## SOURCE INFORMATION
__________
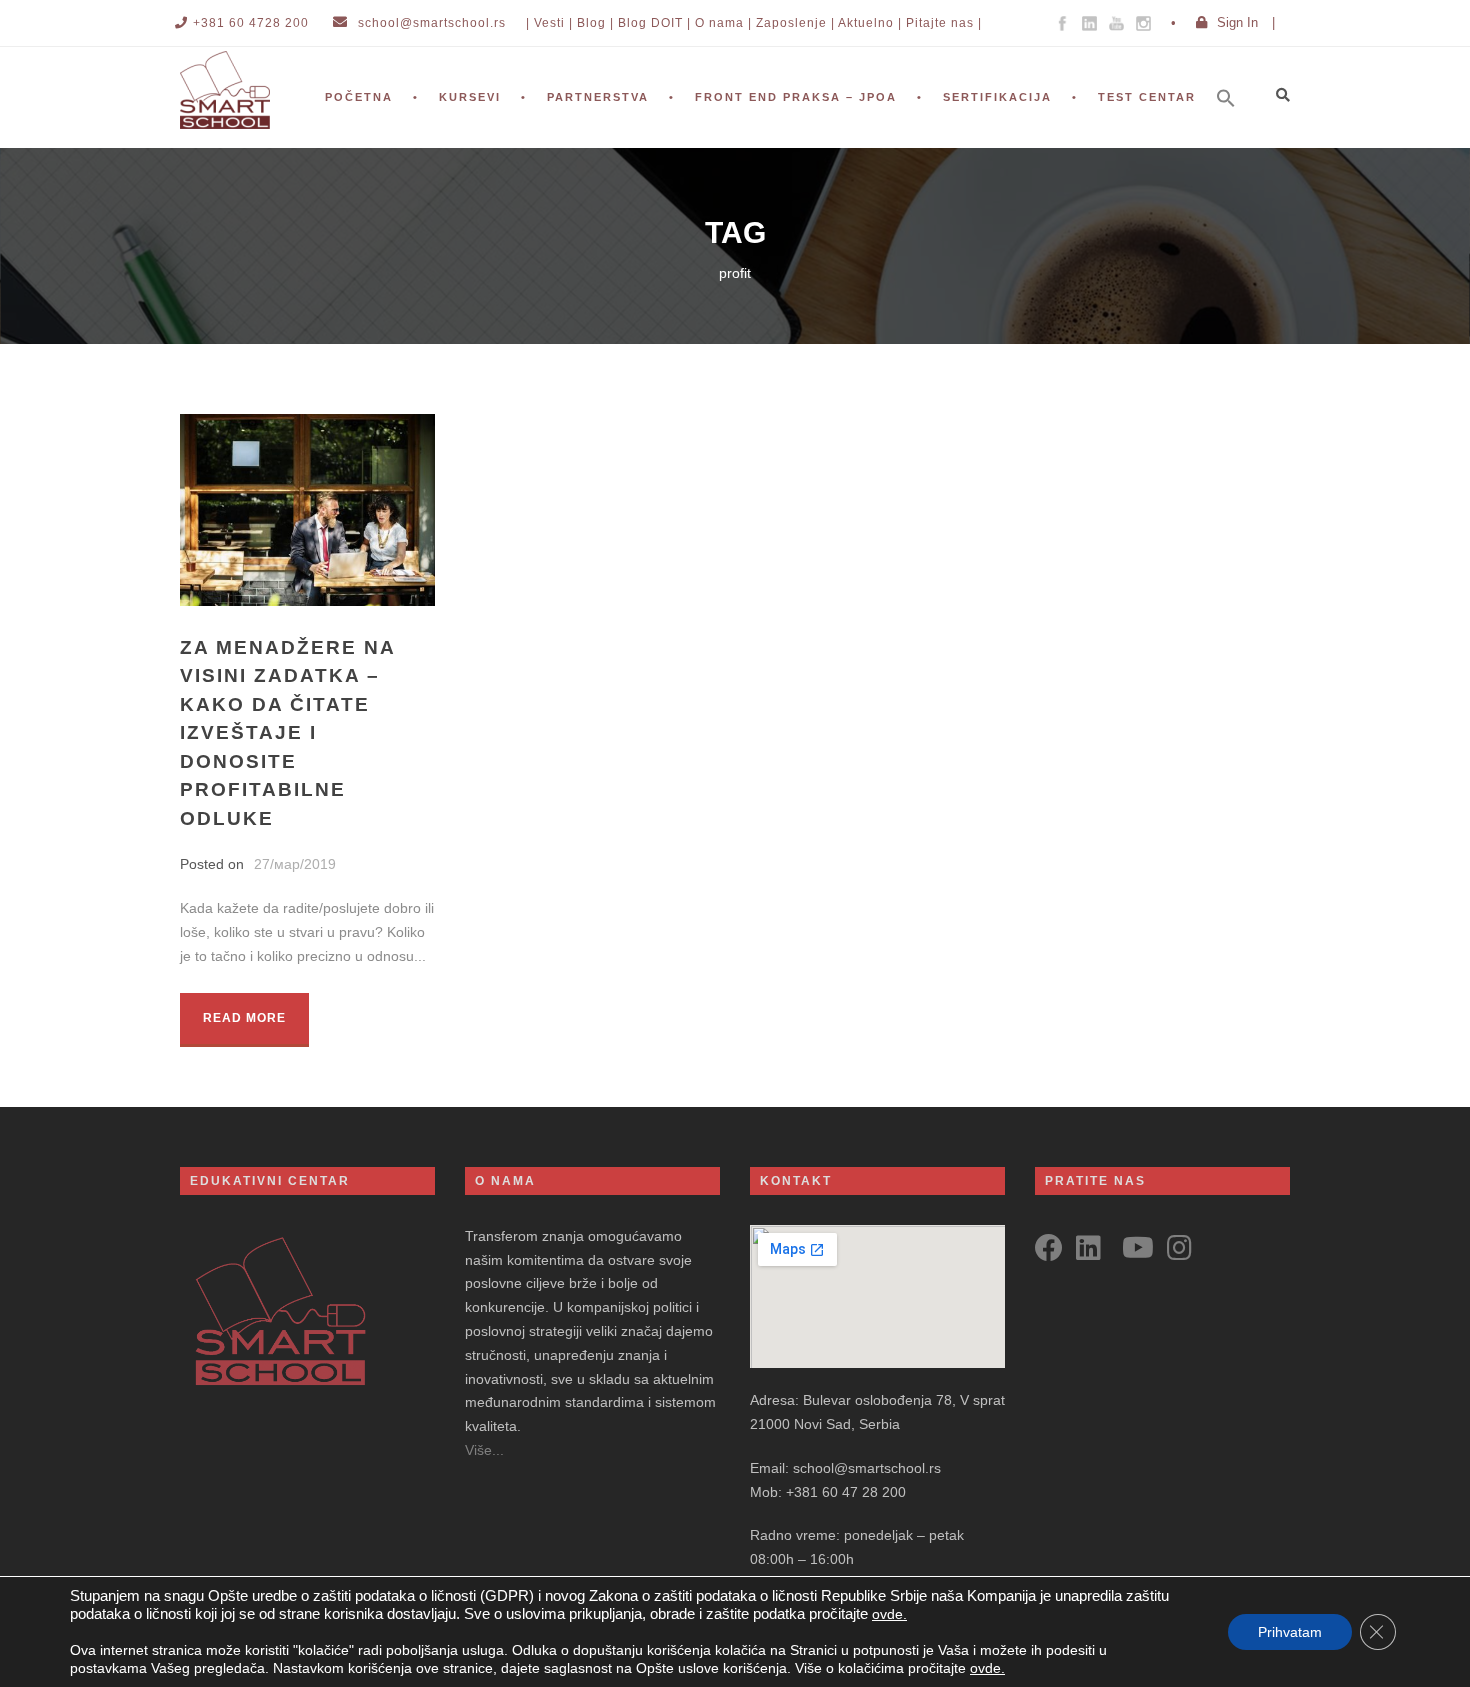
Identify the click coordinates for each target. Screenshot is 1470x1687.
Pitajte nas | (944, 23)
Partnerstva (598, 97)
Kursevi (470, 97)
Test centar (1147, 97)
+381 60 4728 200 (251, 23)
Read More (244, 1018)
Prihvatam (1290, 1632)
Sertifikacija (997, 97)
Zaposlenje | (795, 23)
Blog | (595, 23)
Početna (359, 97)
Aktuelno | (870, 23)
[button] (1236, 125)
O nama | (723, 23)
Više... (484, 1450)
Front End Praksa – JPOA (796, 97)
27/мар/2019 (295, 864)
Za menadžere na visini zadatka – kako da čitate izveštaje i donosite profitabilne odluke (287, 733)
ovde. (889, 1614)
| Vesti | (549, 23)
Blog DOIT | (654, 23)
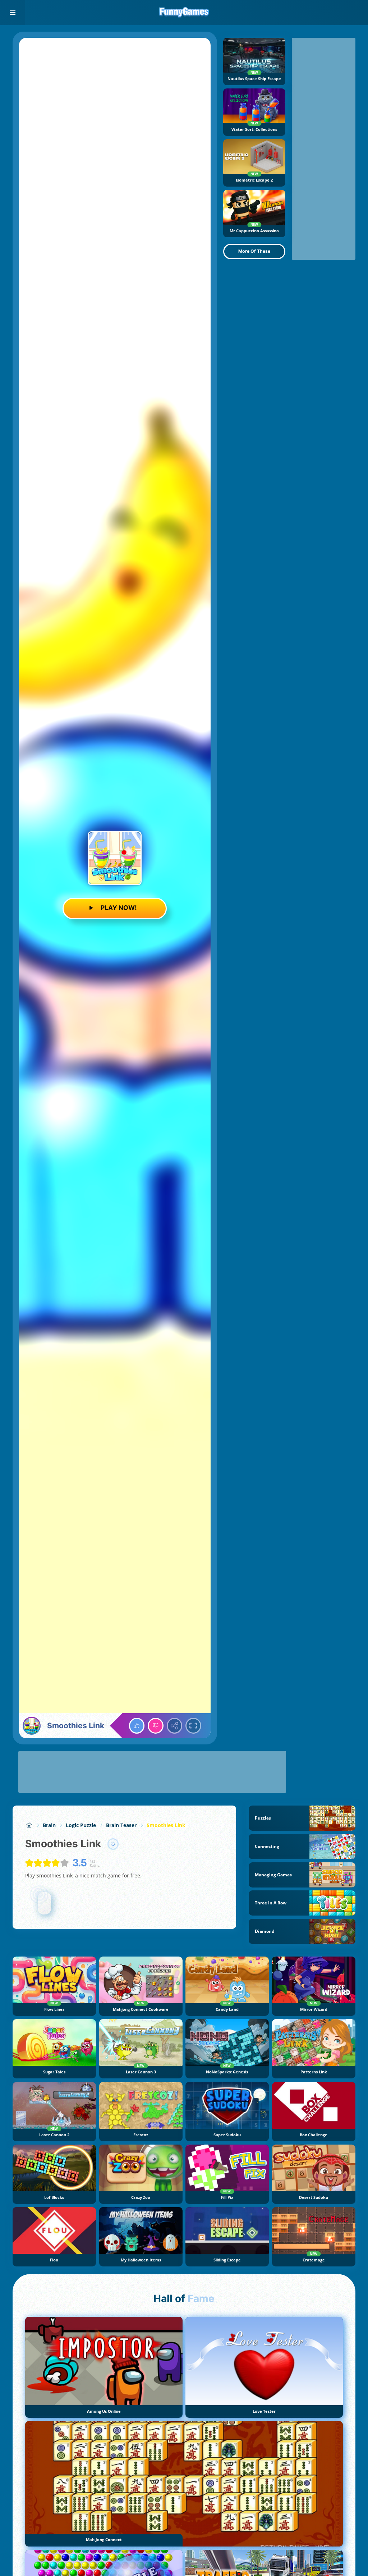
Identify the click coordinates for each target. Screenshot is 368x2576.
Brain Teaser (121, 1825)
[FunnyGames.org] (29, 1825)
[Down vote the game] (156, 1726)
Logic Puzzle (81, 1825)
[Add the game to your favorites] (113, 1844)
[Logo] (184, 12)
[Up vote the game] (137, 1726)
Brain (49, 1825)
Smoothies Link (166, 1825)
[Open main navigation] (12, 12)
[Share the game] (175, 1726)
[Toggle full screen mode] (193, 1726)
__________
## PROMPT
Write out verbatim the lines from the one containing "Više... (484, 1450)" through the last line of the listing above, and no other lines; omit pictures.

## OUTPUT FOR THIS TASK
Više... (484, 1450)
Front End Praksa – JPOA (796, 97)
27/мар/2019 (295, 864)
Za menadžere na visini zadatka – kako da čitate izveštaje i donosite profitabilne odluke (287, 733)
ovde. (889, 1614)
| Vesti | (549, 23)
Blog DOIT | (654, 23)
Identify the click coordinates for each target. Screenshot is 368x2576.
Brain Teaser (121, 1825)
[FunnyGames.org] (29, 1825)
[Down vote the game] (156, 1726)
Logic Puzzle (81, 1825)
[Add the game to your favorites] (113, 1844)
[Logo] (184, 12)
[Up vote the game] (137, 1726)
Brain (49, 1825)
Smoothies Link (166, 1825)
[Open main navigation] (12, 12)
[Share the game] (175, 1726)
[Toggle full screen mode] (193, 1726)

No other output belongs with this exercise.